CWG Investment Committee: Market In Transition
October was the third down month in a row for stocks. Both the S&P 500 and Nasdaq dropped more than 10% from their recent July highs, which in Wall Street parlance that spells a market “correction”.
The bond market also saw prices retreat as rates on the 10-year US Treasury and 30-year US Treasury bonds both rose over 30 basis points, each hitting the 5% mark in October.
The rise in yields was caused by investors realizing the Fed will maintain higher rates further into 2024. Higher rates generally hurt consumers. Mortgages hit 8%.
Investor sentiment peaked at 50.3% bears on November 1st with only 24.3% bulls, according to AAII.
The “Magnificent 7” growth stocks are over 80% of all S&P 500 gains. The equal weighted S&P 500 is down on the year along with the Russell 2000.
Gold is +7% YTD, as the world worries about a hot war in the Middle East, plus inflation, which remains untamed around 4%.
Charmain Powell says the Fed has not yet completed its mission to return the US inflation rate to 2%. The economy printed 4.9 % GDP in the last quarter, confounding most economists. Industrial contraction seems to be at hand while consumer and government spending remain elevated. The latest PMI was 46.70, down from 49.00, indicating a manufacturing recession.
History provides little in the way of guideposts as to what happens after a huge increase in money printing by the Fed, combined with fiscal deficit spending by the government, except that inflation becomes imbedded in the economy.
In the 1970's we had what was called a Guns & Butter economy given the Vietnam War and huge spending programs. Inflation soared and growth slowed as America appeared weak and the US dollar lost a great deal of its value once we went off the gold standard in 1971.
We are running a near $2 trillion-dollar fiscal deficit now and have over $33 trillion in government debt. Interest payments for the government are rising rapidly as are issuance of US Treasury notes and bonds to finance this record debt. Interest costs are approaching $800 billion, roughly the same as is spent on our defense budget.
As social spending on Medicare, Medicaid, Social Security, and Welfare are sacrosanct, what can a politician do but spend more and hope for the best?
According to legendary investor Stan Druckenmiller, this environment leads to government spending crowding out business and venture capital spending which ultimately hurts productivity. Some optimists believe those worries will be solved by AI, hence the outperformance of the tech giants. They grow in all environments, have large cash hordes earning 5%, and have great margins.
Now that most investors have grown gloomy, we have entered two of the best performing months in a typical year.

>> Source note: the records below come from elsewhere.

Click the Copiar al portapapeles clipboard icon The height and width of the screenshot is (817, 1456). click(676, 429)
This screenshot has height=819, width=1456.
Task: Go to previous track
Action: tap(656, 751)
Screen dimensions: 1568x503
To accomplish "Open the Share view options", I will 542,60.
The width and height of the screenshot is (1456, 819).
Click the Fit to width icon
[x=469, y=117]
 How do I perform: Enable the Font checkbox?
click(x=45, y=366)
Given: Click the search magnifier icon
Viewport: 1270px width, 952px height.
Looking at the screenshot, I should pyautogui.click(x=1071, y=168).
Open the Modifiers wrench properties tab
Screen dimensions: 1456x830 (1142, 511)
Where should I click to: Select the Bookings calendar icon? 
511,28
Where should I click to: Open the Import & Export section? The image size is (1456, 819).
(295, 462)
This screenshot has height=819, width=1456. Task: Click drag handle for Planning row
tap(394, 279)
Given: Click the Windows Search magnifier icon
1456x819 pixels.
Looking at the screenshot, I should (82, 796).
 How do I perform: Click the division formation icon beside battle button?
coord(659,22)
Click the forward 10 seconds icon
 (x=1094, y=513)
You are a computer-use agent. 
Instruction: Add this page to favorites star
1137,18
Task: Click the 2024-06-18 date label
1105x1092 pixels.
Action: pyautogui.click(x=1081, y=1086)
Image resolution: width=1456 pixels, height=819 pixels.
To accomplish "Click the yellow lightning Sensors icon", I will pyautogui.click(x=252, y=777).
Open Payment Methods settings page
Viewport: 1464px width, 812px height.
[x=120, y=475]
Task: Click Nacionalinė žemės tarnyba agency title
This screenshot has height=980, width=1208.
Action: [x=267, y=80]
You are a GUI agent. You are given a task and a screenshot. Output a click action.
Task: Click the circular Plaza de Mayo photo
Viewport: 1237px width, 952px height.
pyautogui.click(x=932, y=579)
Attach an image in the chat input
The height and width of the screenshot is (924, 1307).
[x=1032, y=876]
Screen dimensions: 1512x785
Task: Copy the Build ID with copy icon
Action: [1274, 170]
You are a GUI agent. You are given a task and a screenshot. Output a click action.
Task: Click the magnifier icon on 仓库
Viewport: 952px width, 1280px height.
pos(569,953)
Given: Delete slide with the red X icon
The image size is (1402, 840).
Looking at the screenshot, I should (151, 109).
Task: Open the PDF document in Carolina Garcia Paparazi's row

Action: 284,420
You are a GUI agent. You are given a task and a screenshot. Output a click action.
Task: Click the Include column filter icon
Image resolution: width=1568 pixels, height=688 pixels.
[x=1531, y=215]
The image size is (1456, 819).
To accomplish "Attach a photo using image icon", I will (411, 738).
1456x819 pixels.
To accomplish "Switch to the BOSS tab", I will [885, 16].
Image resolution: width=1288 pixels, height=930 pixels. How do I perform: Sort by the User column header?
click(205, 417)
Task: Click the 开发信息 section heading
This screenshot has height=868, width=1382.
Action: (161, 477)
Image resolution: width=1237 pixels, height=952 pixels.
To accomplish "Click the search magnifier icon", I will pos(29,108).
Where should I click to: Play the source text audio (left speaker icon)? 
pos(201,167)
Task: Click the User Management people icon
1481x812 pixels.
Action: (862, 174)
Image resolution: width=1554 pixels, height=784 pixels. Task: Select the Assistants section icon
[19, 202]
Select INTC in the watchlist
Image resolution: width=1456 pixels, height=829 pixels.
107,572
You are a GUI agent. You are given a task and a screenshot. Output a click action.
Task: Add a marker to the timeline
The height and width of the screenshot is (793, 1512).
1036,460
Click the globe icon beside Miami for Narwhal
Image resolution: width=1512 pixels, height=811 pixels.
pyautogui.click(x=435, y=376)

We are clearly concerned about geopolitical events as the Russian-Ukraine war drones on while Israel faces numerous Iran-backed threats on its borders. We supply weapons and money while trying to avoid getting pulled into a hot war with Iran, China, or Russia. If we do, markets will not react well.
In the meantime, earnings are mixed for many companies in Q3, with dollar strength hurting companies with more than 50% non-US sales. However, according to FactSet, the S&P 500 sells at 17x forward earnings. For now, earnings are running 2.7 % higher than Q3 2022. We shall see whether this continues, or we slip into a mild recession in 2024.
We will be watching these many moving parts carefully.
We wish you all a Happy Thanksgiving!